*Your objective*
Every line with the string "will" should be copied from the data.

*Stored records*
[Start of Attachment]

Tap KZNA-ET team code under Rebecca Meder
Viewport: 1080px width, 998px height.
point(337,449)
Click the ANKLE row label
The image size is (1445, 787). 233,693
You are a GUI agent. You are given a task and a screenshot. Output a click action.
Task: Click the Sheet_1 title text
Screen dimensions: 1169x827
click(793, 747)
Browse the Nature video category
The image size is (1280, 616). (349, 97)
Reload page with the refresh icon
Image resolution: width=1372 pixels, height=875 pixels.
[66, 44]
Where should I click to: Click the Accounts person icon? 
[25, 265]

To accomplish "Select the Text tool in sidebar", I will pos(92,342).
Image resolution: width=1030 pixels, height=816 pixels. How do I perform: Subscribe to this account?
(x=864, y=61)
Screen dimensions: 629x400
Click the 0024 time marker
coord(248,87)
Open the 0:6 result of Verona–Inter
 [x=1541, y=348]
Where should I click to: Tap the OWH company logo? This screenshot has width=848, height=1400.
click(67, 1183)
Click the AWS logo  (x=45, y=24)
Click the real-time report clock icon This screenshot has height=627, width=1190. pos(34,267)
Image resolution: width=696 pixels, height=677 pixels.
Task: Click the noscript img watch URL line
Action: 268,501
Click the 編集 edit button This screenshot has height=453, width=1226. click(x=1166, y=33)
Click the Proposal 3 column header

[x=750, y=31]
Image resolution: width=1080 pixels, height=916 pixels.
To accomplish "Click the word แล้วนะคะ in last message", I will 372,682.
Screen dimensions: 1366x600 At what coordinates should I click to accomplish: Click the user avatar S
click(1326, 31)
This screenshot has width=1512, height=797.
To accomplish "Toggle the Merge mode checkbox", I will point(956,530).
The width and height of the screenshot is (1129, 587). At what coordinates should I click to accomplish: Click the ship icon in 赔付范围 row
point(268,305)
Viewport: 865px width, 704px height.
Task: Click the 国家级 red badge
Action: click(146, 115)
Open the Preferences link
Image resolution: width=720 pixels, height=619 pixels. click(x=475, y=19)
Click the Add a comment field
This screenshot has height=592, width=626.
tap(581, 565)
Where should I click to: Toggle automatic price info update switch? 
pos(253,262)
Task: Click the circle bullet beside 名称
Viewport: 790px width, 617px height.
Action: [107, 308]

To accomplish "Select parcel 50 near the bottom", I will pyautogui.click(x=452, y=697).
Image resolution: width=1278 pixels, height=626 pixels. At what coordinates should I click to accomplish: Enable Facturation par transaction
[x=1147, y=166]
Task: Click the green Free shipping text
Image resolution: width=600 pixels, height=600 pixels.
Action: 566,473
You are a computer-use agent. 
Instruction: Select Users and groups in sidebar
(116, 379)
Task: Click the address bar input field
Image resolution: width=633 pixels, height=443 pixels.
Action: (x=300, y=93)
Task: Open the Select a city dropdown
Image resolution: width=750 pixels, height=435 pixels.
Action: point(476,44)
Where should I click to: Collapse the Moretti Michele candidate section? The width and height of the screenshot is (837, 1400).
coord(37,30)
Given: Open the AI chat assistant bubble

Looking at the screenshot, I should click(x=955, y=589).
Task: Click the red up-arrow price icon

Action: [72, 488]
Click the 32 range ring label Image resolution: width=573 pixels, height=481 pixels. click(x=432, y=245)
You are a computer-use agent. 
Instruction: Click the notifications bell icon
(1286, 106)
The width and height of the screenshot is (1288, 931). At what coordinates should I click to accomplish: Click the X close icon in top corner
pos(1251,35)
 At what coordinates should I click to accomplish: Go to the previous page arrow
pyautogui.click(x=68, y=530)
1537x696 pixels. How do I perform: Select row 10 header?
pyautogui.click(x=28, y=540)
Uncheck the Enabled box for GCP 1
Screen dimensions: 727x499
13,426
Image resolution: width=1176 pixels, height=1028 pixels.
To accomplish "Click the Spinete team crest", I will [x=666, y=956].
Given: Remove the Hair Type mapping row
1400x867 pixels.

[End of Attachment]

*Exercise result*
To accomplish "Select the Text tool in sidebar", I will pos(92,342).
To accomplish "Click the word แล้วนะคะ in last message", I will 372,682.
To accomplish "Toggle the Merge mode checkbox", I will point(956,530).
To accomplish "Select parcel 50 near the bottom", I will pyautogui.click(x=452, y=697).
To accomplish "Click the Spinete team crest", I will [x=666, y=956].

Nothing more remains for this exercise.